Long story short, the car didn’t break, and we didn’t run out of gas. We filled it up eventually, then monitored the engine sounds and gas gauge judiciously for the remainder of the trip. Finally, on our way to the airport, we decided to ask the rental car company (and let’s call them Nifty) for a discount. The question was how, and the discussion surfaced various tactics that may bring the line between persuasion and deception into sharper relief:

  1. Objective facts versus subjective reactions: There was a discussion about claiming that we broke down in the Rockies and had to somehow summon a tow truck. There was also a discussion about saying nothing of the sort but focusing on the distress caused by the fact we might have had to do so. The latter is probably more defensible.
  2. Breaks with reality versus extensions of reality: There was a discussion about claiming that we hadn’t had cell service ever since the event (which we did a couple hours later). There was also a discussion about claiming that we hadn’t had cell service until getting closer to the airport (which we were, a couple hours later). The latter is probably more defensible.
  3. Concrete versus ambiguous claims: There was a discussion about claiming that we often travel to Alberta and consider renting from that particular Nifty (a concrete and untrue claim). There was also a discussion about claiming that each of is a “road warrior” who travels to various locations with Nifty branches often (an ambiguous and broadly accurate statement). The latter is probably more defensible.
  4. Verbs versus adjectives: There was a discussion about saying that we ran out of gas in the mountains, the operative verb being “ran out.” There was also a discussion about describing the event with colorful adjectives (my friend ultimately chose “horrific”). The latter is probably more defensible.
  5. Commission versus omission: There was a discussion about arguing strenuously that the service engine light and fuel gauge were related, when we suspected the former reflected an overdue oil change.

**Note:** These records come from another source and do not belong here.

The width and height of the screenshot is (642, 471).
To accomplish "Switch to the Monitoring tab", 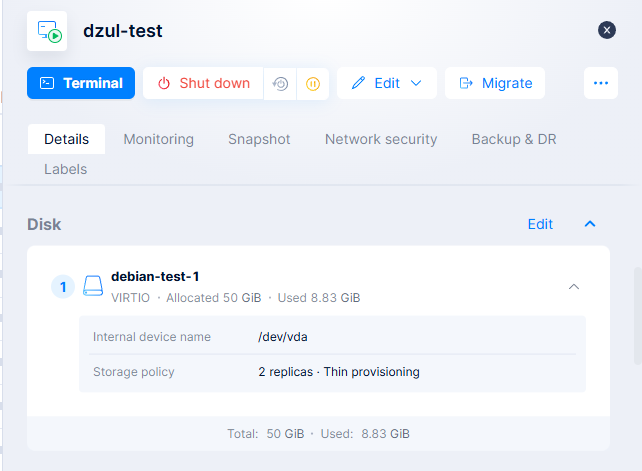I will [158, 139].
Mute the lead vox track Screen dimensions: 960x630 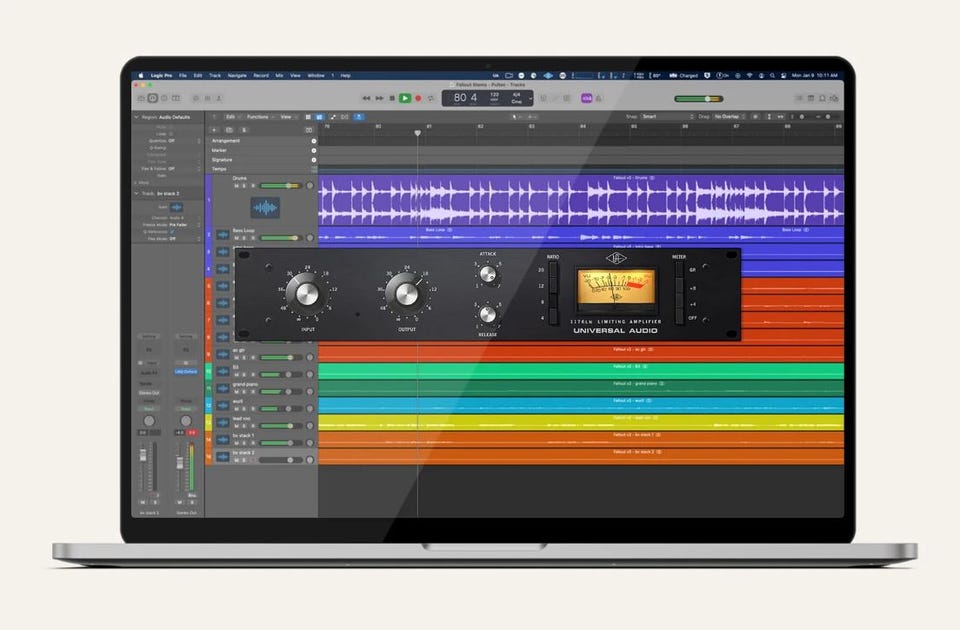tap(237, 425)
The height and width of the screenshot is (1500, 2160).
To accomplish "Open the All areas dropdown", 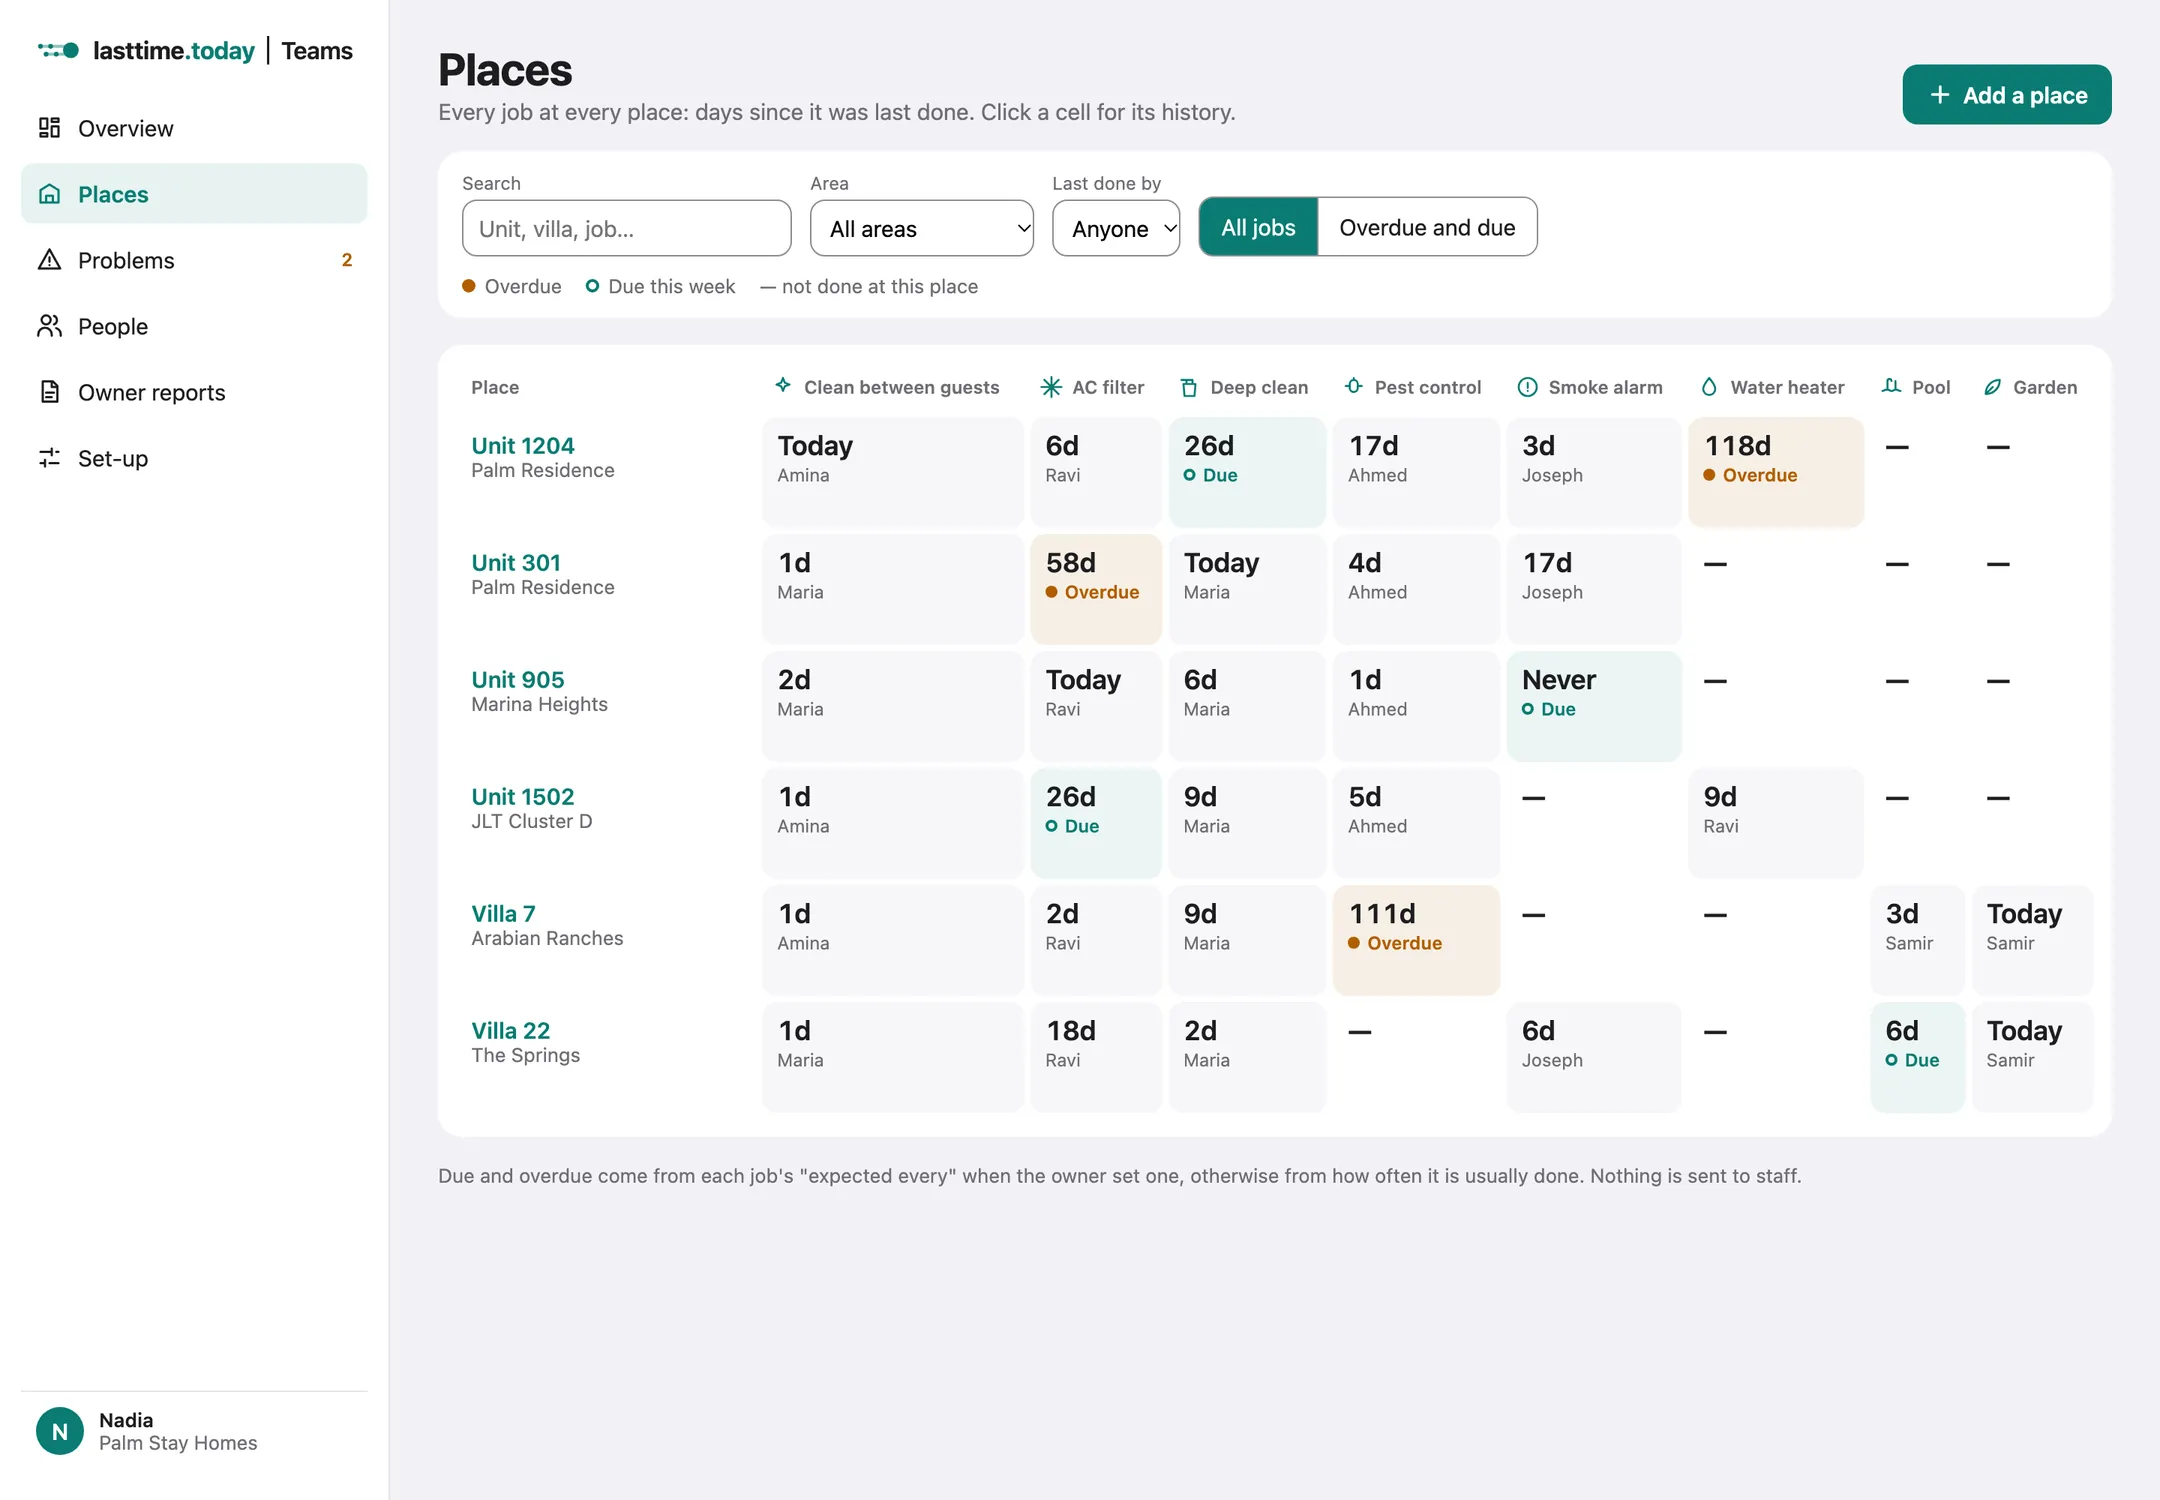I will [x=921, y=228].
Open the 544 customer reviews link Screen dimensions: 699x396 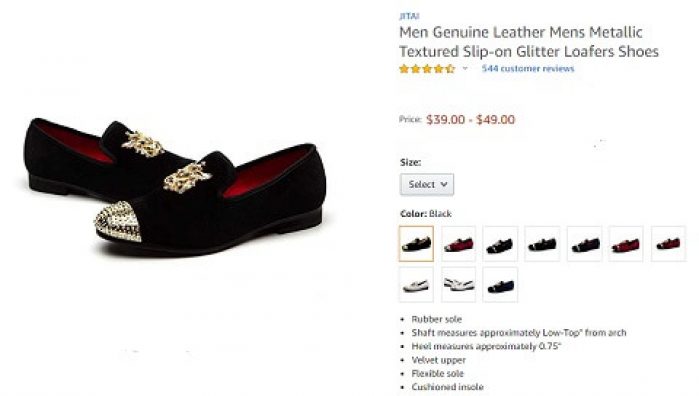(x=528, y=69)
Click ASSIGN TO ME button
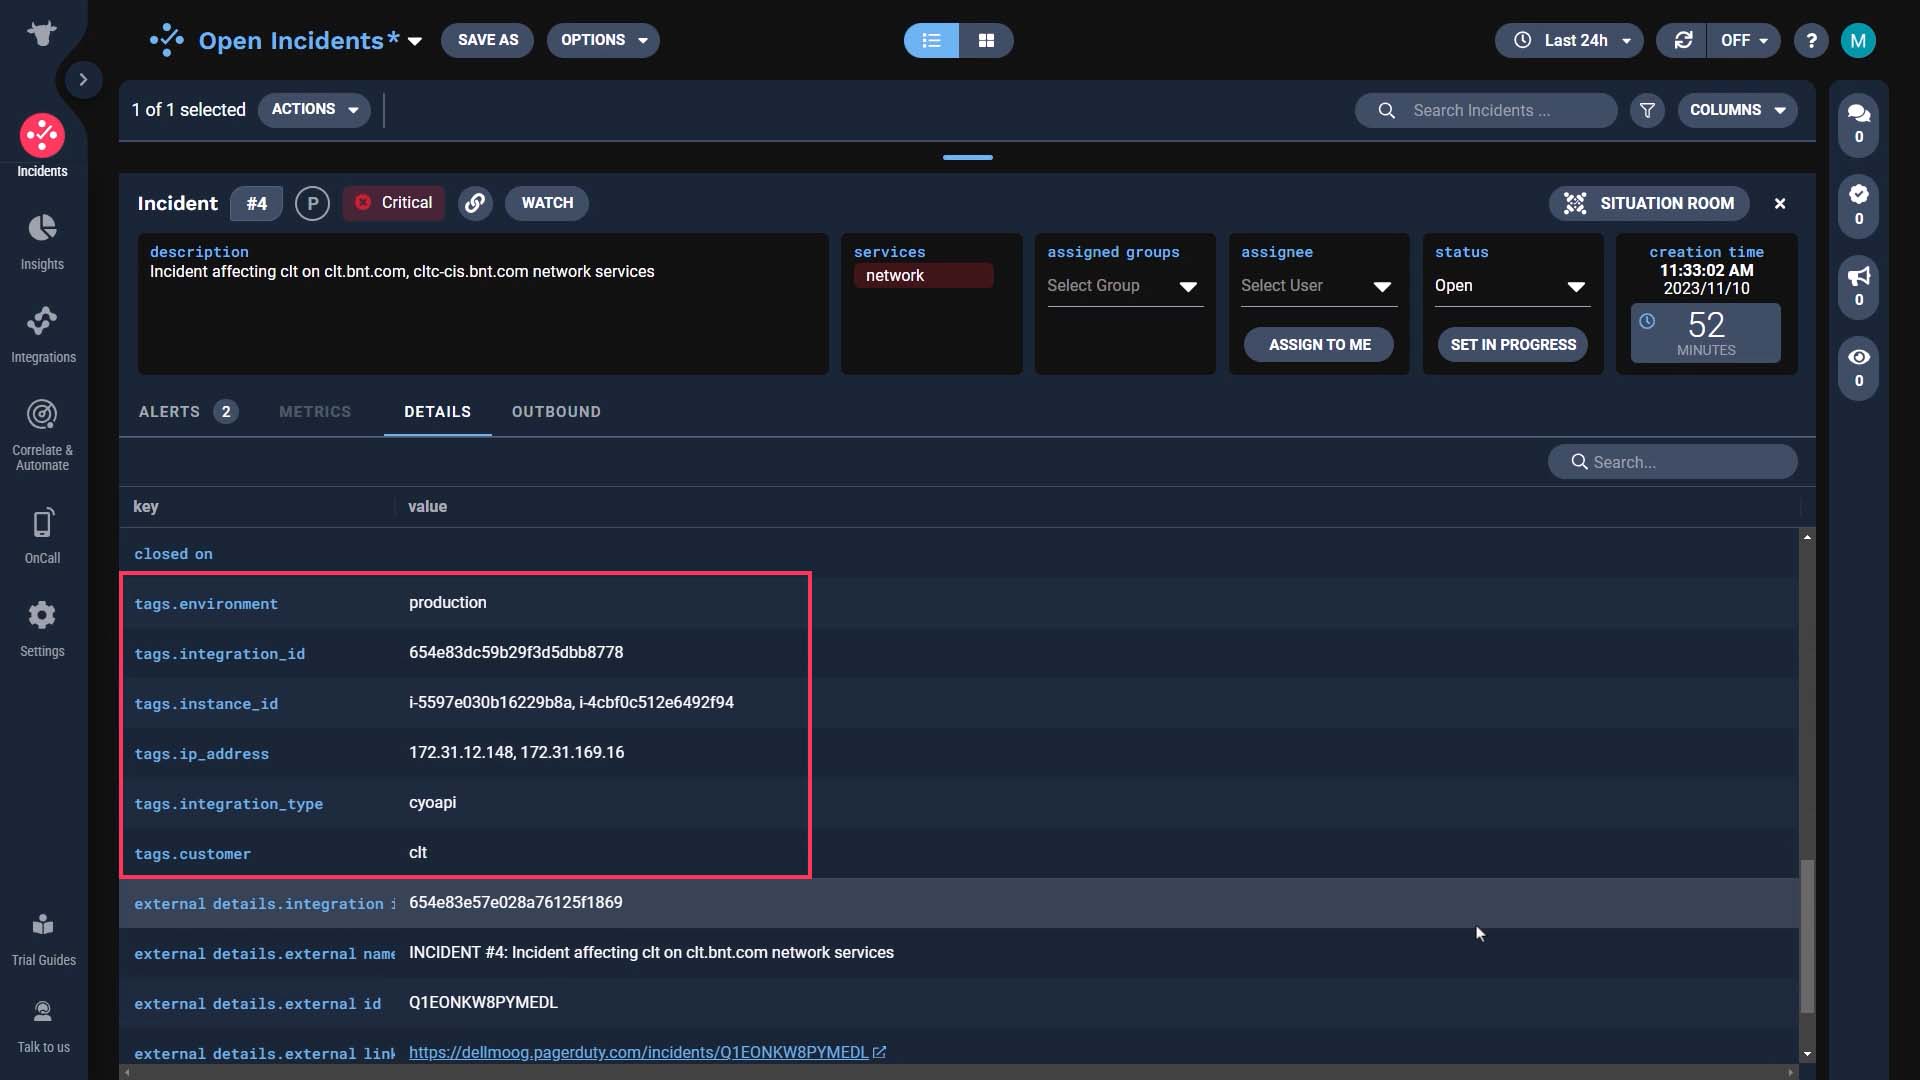Viewport: 1920px width, 1080px height. 1319,344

There was also a discussion about describing both symptoms and letting Nifty draw their own conclusions, none of us being auto mechanics. The latter is probably more defensible.

Again, I’m not here to offer concrete answers to tough ethical quandaries, and maybe you disagree with my assessments. But I hope this story and my thoughts at least help to bring some structure to your own thinking, as you grapple with the ethical quandaries in your own lives and negotiations.